--- Start INPUT ---

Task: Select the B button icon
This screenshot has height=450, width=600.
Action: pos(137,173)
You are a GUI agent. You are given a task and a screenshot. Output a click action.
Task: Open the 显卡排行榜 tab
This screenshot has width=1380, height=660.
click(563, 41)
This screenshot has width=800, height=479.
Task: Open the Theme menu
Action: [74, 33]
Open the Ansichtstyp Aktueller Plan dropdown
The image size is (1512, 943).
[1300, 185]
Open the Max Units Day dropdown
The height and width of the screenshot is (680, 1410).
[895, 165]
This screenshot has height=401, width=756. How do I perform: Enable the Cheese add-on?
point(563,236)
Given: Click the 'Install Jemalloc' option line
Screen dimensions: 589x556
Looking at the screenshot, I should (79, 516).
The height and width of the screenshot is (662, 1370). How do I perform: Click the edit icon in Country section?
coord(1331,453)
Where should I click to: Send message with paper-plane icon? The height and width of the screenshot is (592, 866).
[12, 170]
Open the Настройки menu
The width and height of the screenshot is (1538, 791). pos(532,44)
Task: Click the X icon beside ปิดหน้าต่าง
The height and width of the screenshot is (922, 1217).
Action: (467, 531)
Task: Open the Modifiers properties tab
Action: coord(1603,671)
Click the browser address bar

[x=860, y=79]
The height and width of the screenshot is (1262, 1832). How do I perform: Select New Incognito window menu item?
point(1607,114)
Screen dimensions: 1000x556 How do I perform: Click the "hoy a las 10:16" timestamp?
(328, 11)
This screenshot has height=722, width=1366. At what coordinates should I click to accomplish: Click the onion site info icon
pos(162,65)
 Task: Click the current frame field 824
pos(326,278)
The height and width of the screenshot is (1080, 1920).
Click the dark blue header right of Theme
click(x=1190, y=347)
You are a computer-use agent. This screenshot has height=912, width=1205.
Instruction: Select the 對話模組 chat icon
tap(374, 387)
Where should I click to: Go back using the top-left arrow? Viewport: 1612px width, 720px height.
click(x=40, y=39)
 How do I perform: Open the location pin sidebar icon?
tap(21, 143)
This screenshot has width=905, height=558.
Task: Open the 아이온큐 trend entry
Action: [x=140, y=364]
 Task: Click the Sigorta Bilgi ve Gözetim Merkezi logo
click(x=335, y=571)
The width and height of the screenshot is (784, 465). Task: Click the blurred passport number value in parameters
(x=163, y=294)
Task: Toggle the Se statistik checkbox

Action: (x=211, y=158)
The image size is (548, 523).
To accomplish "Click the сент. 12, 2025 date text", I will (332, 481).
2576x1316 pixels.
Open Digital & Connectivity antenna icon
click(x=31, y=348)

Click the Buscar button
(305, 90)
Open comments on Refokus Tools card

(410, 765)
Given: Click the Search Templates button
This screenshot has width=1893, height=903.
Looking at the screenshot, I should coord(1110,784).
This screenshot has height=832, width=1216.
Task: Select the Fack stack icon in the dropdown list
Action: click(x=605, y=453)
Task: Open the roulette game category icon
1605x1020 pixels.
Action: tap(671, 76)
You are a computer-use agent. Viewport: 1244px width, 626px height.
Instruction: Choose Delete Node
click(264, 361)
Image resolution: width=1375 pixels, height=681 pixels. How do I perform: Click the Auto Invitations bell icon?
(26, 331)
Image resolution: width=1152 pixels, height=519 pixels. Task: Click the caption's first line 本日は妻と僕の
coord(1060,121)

--- End INPUT ---

- _PROBLEM DESCRIPTION_
Copy the lines of the data from the one holding "Task: Toggle the Se statistik checkbox" through the last line of the data, inclusive, without altering anything.

- _PROBLEM SOLUTION_
Task: Toggle the Se statistik checkbox

Action: (x=211, y=158)
The image size is (548, 523).
To accomplish "Click the сент. 12, 2025 date text", I will (332, 481).
2576x1316 pixels.
Open Digital & Connectivity antenna icon
click(x=31, y=348)

Click the Buscar button
(305, 90)
Open comments on Refokus Tools card

(410, 765)
Given: Click the Search Templates button
This screenshot has width=1893, height=903.
Looking at the screenshot, I should coord(1110,784).
This screenshot has height=832, width=1216.
Task: Select the Fack stack icon in the dropdown list
Action: click(x=605, y=453)
Task: Open the roulette game category icon
1605x1020 pixels.
Action: tap(671, 76)
You are a computer-use agent. Viewport: 1244px width, 626px height.
Instruction: Choose Delete Node
click(264, 361)
Image resolution: width=1375 pixels, height=681 pixels. How do I perform: Click the Auto Invitations bell icon?
(26, 331)
Image resolution: width=1152 pixels, height=519 pixels. Task: Click the caption's first line 本日は妻と僕の
coord(1060,121)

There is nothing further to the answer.